Provided records section start

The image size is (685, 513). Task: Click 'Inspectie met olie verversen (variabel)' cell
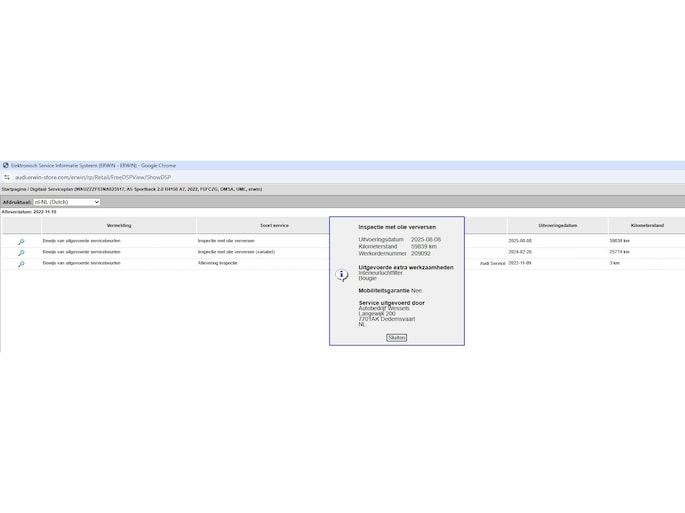236,252
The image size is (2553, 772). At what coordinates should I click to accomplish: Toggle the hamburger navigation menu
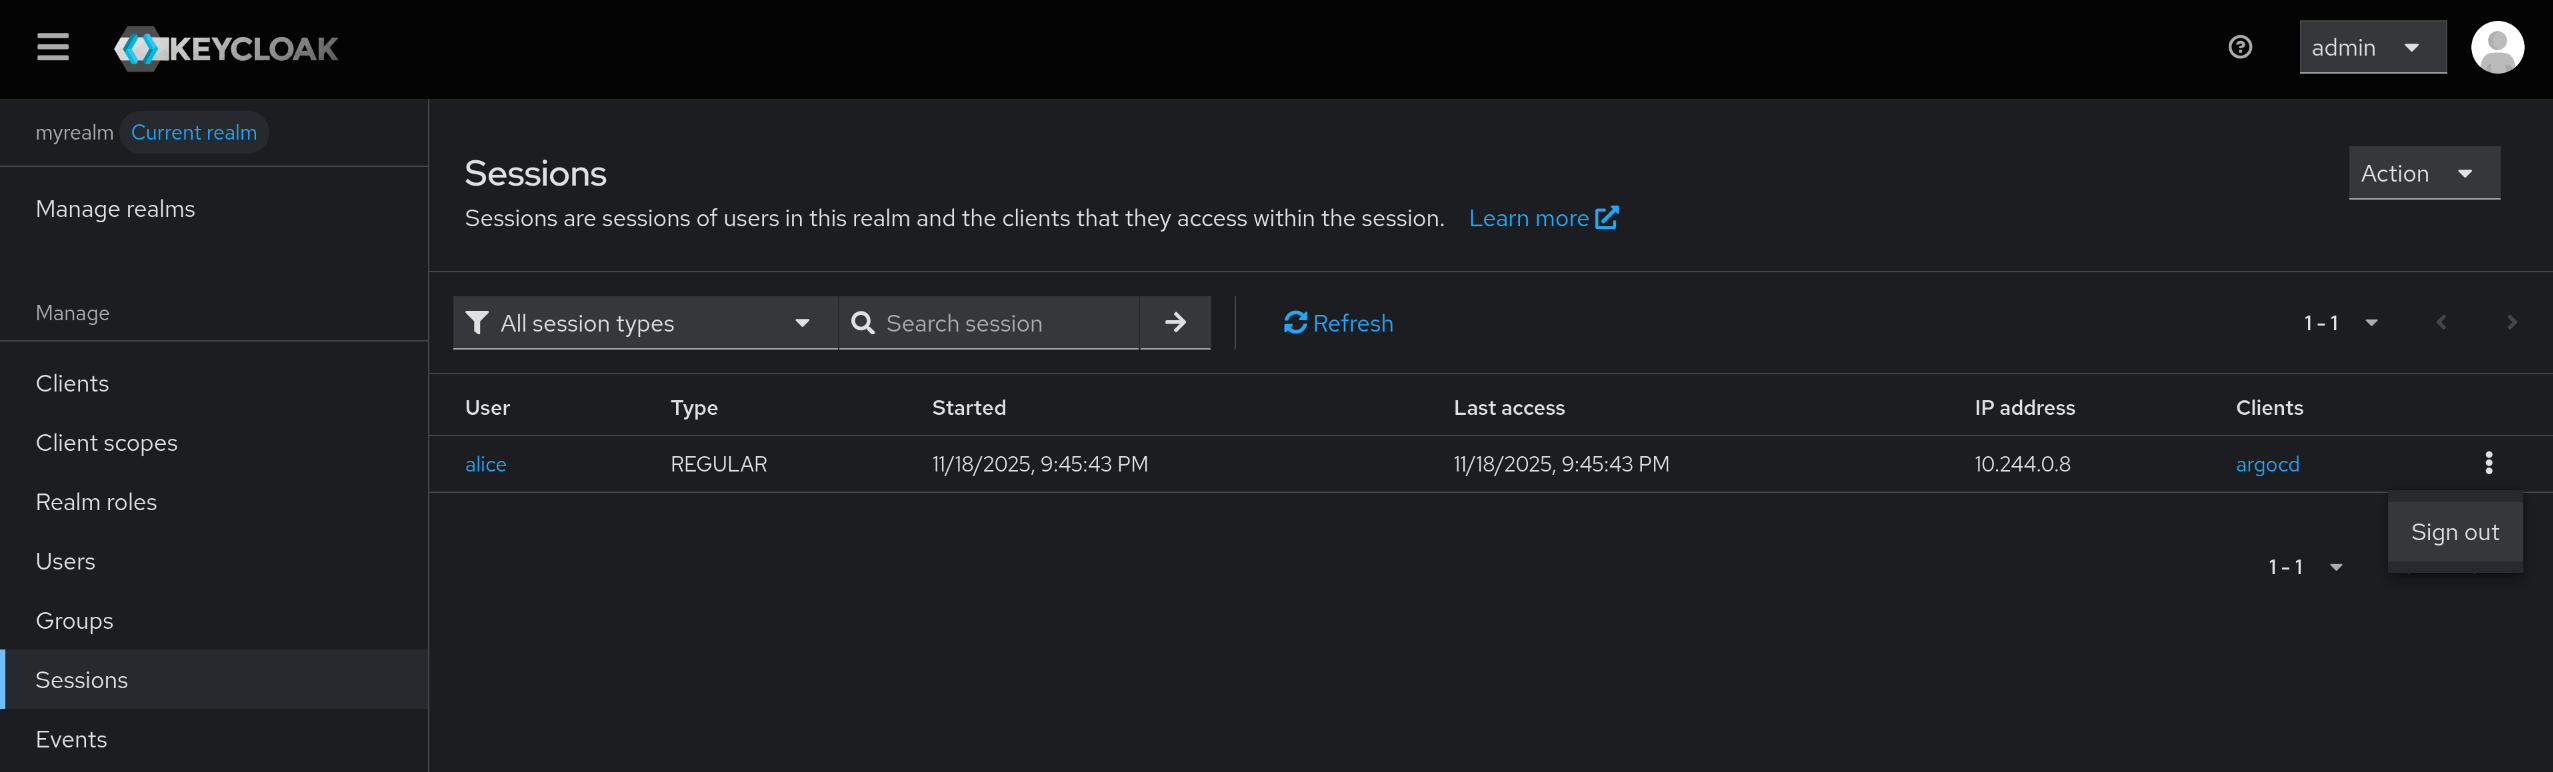coord(53,47)
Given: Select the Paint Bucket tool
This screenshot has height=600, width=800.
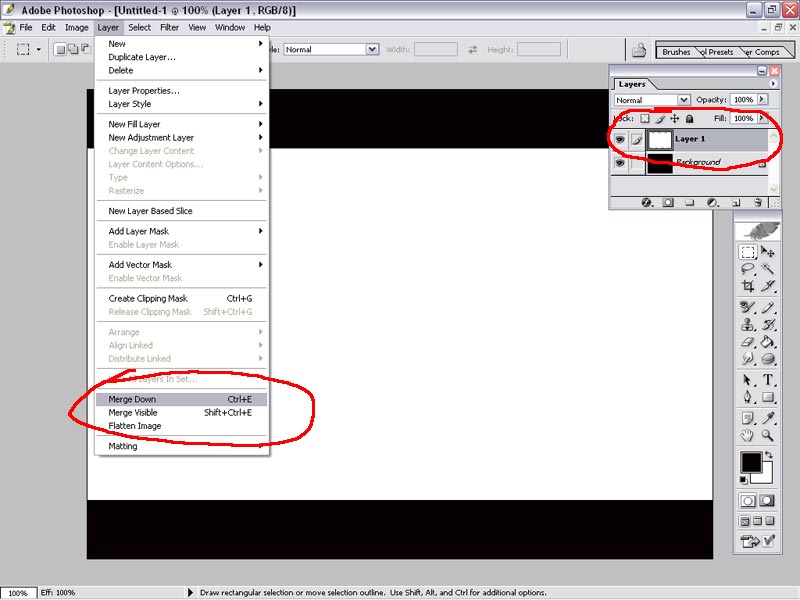Looking at the screenshot, I should coord(769,343).
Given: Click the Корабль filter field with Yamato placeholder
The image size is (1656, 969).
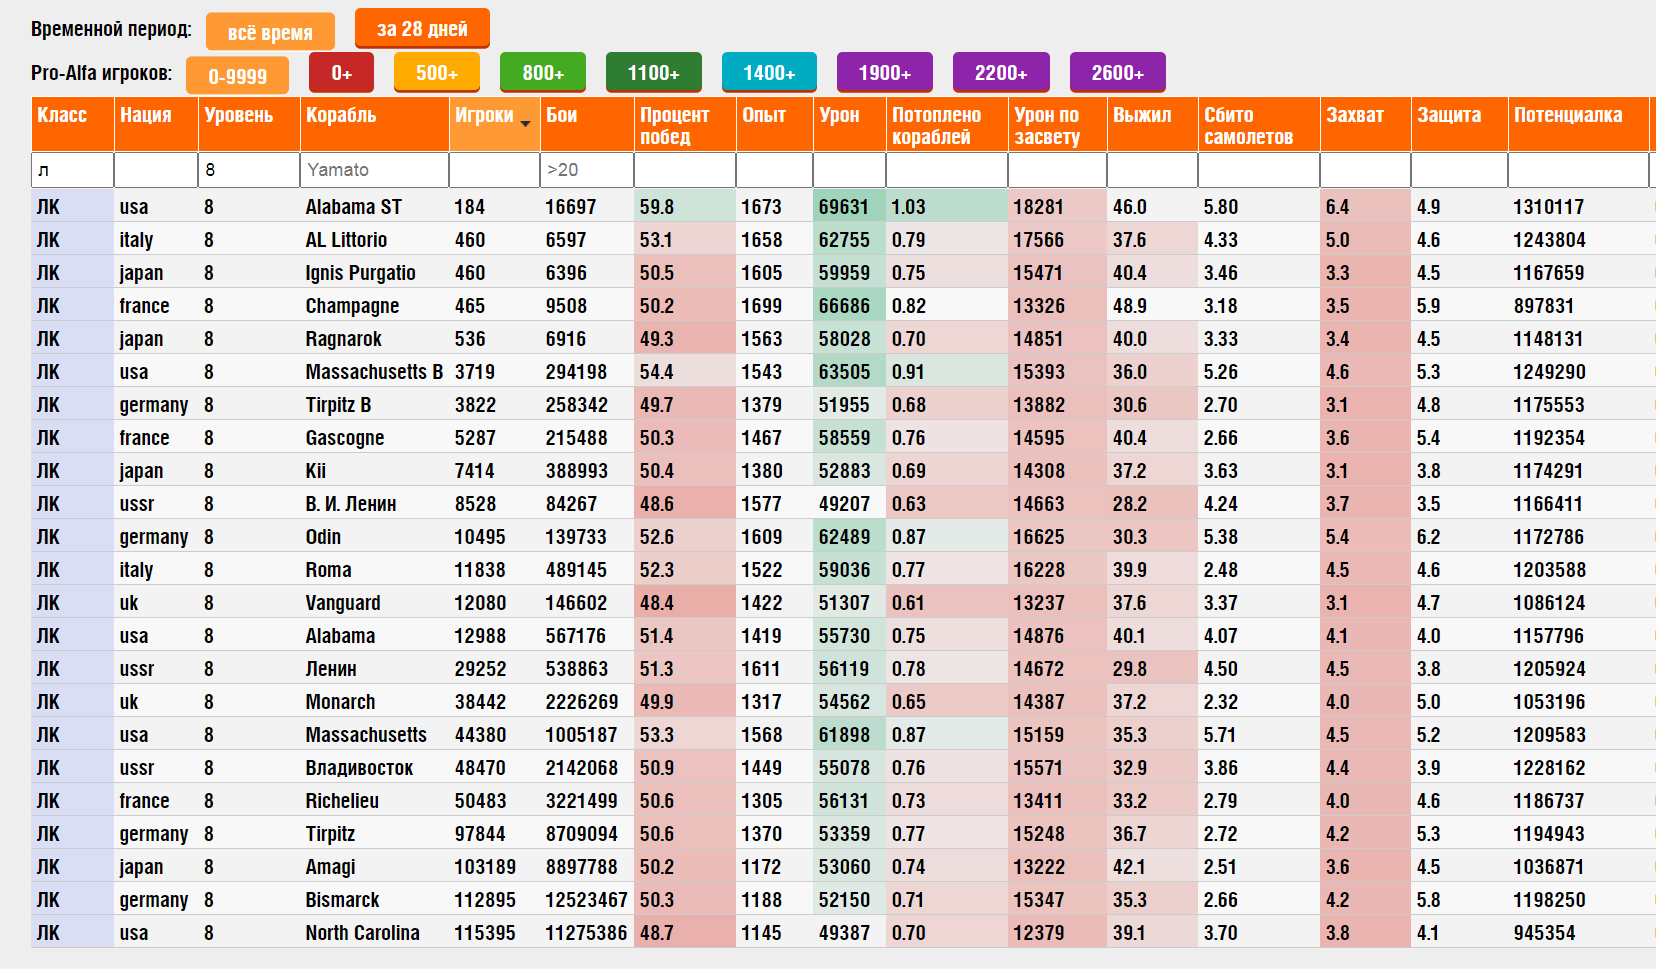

Provided records section end

## What the exercise asks
Check each line of the entries for the string "Given". Copy the lines that have it.

## Output below
Given: Select the Paint Bucket tool
Given: Click the Корабль filter field with Yamato placeholder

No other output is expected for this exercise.